## Try it
A word-for-word restatement of the full listing is required.

## Excerpted records

▼

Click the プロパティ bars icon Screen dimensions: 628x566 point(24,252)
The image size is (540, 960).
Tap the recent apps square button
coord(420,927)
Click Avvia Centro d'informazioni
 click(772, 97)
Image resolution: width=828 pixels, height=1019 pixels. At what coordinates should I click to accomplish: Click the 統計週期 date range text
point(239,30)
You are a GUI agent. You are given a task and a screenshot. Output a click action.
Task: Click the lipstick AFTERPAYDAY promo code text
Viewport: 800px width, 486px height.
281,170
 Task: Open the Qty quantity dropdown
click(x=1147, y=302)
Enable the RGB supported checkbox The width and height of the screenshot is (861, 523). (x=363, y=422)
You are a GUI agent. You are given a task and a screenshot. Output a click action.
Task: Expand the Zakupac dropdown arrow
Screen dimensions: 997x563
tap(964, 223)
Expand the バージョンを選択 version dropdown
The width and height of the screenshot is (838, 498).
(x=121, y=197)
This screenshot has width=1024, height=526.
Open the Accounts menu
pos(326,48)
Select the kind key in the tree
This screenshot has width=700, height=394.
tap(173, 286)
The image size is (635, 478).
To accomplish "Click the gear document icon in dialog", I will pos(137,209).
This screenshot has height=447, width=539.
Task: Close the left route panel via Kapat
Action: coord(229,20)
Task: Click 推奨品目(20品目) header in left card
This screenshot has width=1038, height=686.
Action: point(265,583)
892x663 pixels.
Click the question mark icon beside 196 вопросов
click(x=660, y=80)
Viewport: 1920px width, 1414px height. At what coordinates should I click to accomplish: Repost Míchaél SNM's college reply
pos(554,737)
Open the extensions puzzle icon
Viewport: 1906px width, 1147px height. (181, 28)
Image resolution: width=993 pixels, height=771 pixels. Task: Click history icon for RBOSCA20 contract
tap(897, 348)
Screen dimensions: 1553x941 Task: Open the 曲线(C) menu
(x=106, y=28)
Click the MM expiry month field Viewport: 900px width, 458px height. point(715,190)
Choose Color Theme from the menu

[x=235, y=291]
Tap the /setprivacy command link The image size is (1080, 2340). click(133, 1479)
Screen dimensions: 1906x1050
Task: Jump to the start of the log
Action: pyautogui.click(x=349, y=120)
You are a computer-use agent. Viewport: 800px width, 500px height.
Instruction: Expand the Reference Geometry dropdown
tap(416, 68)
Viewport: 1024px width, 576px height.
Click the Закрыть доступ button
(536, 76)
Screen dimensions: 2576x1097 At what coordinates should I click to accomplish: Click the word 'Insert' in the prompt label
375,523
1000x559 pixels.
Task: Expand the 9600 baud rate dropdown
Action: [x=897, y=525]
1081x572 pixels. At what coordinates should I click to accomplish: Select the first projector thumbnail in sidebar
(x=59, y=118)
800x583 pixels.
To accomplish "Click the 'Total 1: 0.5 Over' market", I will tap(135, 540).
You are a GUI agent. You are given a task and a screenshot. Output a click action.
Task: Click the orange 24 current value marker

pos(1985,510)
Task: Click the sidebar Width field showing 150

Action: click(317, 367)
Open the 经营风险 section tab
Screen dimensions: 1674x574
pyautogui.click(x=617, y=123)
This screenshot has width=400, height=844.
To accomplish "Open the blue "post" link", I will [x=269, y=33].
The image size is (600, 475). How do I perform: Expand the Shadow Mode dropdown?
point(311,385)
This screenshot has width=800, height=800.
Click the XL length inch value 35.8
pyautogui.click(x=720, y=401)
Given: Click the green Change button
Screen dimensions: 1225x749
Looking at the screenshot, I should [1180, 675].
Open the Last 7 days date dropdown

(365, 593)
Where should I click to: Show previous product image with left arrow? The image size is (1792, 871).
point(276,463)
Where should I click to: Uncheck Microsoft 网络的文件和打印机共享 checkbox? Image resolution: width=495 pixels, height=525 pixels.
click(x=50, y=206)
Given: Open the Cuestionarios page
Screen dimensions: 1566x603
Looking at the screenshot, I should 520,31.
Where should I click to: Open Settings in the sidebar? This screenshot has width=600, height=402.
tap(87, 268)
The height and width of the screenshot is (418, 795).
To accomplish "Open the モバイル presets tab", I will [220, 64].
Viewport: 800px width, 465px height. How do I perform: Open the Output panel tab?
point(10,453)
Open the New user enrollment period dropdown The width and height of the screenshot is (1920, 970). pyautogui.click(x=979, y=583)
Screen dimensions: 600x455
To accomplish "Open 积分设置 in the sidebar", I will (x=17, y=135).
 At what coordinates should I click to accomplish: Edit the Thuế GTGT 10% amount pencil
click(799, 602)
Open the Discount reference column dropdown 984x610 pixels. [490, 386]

▲

## Result of the task
Click the プロパティ bars icon Screen dimensions: 628x566 point(24,252)
The image size is (540, 960).
Tap the recent apps square button
coord(420,927)
Click Avvia Centro d'informazioni
 click(772, 97)
Image resolution: width=828 pixels, height=1019 pixels. At what coordinates should I click to accomplish: Click the 統計週期 date range text
point(239,30)
You are a GUI agent. You are given a task and a screenshot. Output a click action.
Task: Click the lipstick AFTERPAYDAY promo code text
Viewport: 800px width, 486px height.
281,170
 Task: Open the Qty quantity dropdown
click(x=1147, y=302)
Enable the RGB supported checkbox The width and height of the screenshot is (861, 523). (x=363, y=422)
You are a GUI agent. You are given a task and a screenshot. Output a click action.
Task: Expand the Zakupac dropdown arrow
Screen dimensions: 997x563
tap(964, 223)
Expand the バージョンを選択 version dropdown
The width and height of the screenshot is (838, 498).
(x=121, y=197)
This screenshot has width=1024, height=526.
Open the Accounts menu
pos(326,48)
Select the kind key in the tree
This screenshot has width=700, height=394.
tap(173, 286)
The image size is (635, 478).
To accomplish "Click the gear document icon in dialog", I will pos(137,209).
This screenshot has height=447, width=539.
Task: Close the left route panel via Kapat
Action: coord(229,20)
Task: Click 推奨品目(20品目) header in left card
This screenshot has width=1038, height=686.
Action: point(265,583)
892x663 pixels.
Click the question mark icon beside 196 вопросов
click(x=660, y=80)
Viewport: 1920px width, 1414px height. At what coordinates should I click to accomplish: Repost Míchaél SNM's college reply
pos(554,737)
Open the extensions puzzle icon
Viewport: 1906px width, 1147px height. (181, 28)
Image resolution: width=993 pixels, height=771 pixels. Task: Click history icon for RBOSCA20 contract
tap(897, 348)
Screen dimensions: 1553x941 Task: Open the 曲线(C) menu
(x=106, y=28)
Click the MM expiry month field Viewport: 900px width, 458px height. point(715,190)
Choose Color Theme from the menu

[x=235, y=291]
Tap the /setprivacy command link The image size is (1080, 2340). click(133, 1479)
Screen dimensions: 1906x1050
Task: Jump to the start of the log
Action: pyautogui.click(x=349, y=120)
You are a computer-use agent. Viewport: 800px width, 500px height.
Instruction: Expand the Reference Geometry dropdown
tap(416, 68)
Viewport: 1024px width, 576px height.
Click the Закрыть доступ button
(536, 76)
Screen dimensions: 2576x1097 At what coordinates should I click to accomplish: Click the word 'Insert' in the prompt label
375,523
1000x559 pixels.
Task: Expand the 9600 baud rate dropdown
Action: [x=897, y=525]
1081x572 pixels. At what coordinates should I click to accomplish: Select the first projector thumbnail in sidebar
(x=59, y=118)
800x583 pixels.
To accomplish "Click the 'Total 1: 0.5 Over' market", I will tap(135, 540).
You are a GUI agent. You are given a task and a screenshot. Output a click action.
Task: Click the orange 24 current value marker

pos(1985,510)
Task: Click the sidebar Width field showing 150

Action: click(317, 367)
Open the 经营风险 section tab
Screen dimensions: 1674x574
pyautogui.click(x=617, y=123)
This screenshot has width=400, height=844.
To accomplish "Open the blue "post" link", I will [x=269, y=33].
The image size is (600, 475). How do I perform: Expand the Shadow Mode dropdown?
point(311,385)
This screenshot has width=800, height=800.
Click the XL length inch value 35.8
pyautogui.click(x=720, y=401)
Given: Click the green Change button
Screen dimensions: 1225x749
Looking at the screenshot, I should [1180, 675].
Open the Last 7 days date dropdown

(365, 593)
Where should I click to: Show previous product image with left arrow? The image size is (1792, 871).
point(276,463)
Where should I click to: Uncheck Microsoft 网络的文件和打印机共享 checkbox? Image resolution: width=495 pixels, height=525 pixels.
click(x=50, y=206)
Given: Open the Cuestionarios page
Screen dimensions: 1566x603
Looking at the screenshot, I should 520,31.
Where should I click to: Open Settings in the sidebar? This screenshot has width=600, height=402.
tap(87, 268)
The height and width of the screenshot is (418, 795).
To accomplish "Open the モバイル presets tab", I will [220, 64].
Viewport: 800px width, 465px height. How do I perform: Open the Output panel tab?
point(10,453)
Open the New user enrollment period dropdown The width and height of the screenshot is (1920, 970). pyautogui.click(x=979, y=583)
Screen dimensions: 600x455
To accomplish "Open 积分设置 in the sidebar", I will (x=17, y=135).
 At what coordinates should I click to accomplish: Edit the Thuế GTGT 10% amount pencil
click(799, 602)
Open the Discount reference column dropdown 984x610 pixels. [490, 386]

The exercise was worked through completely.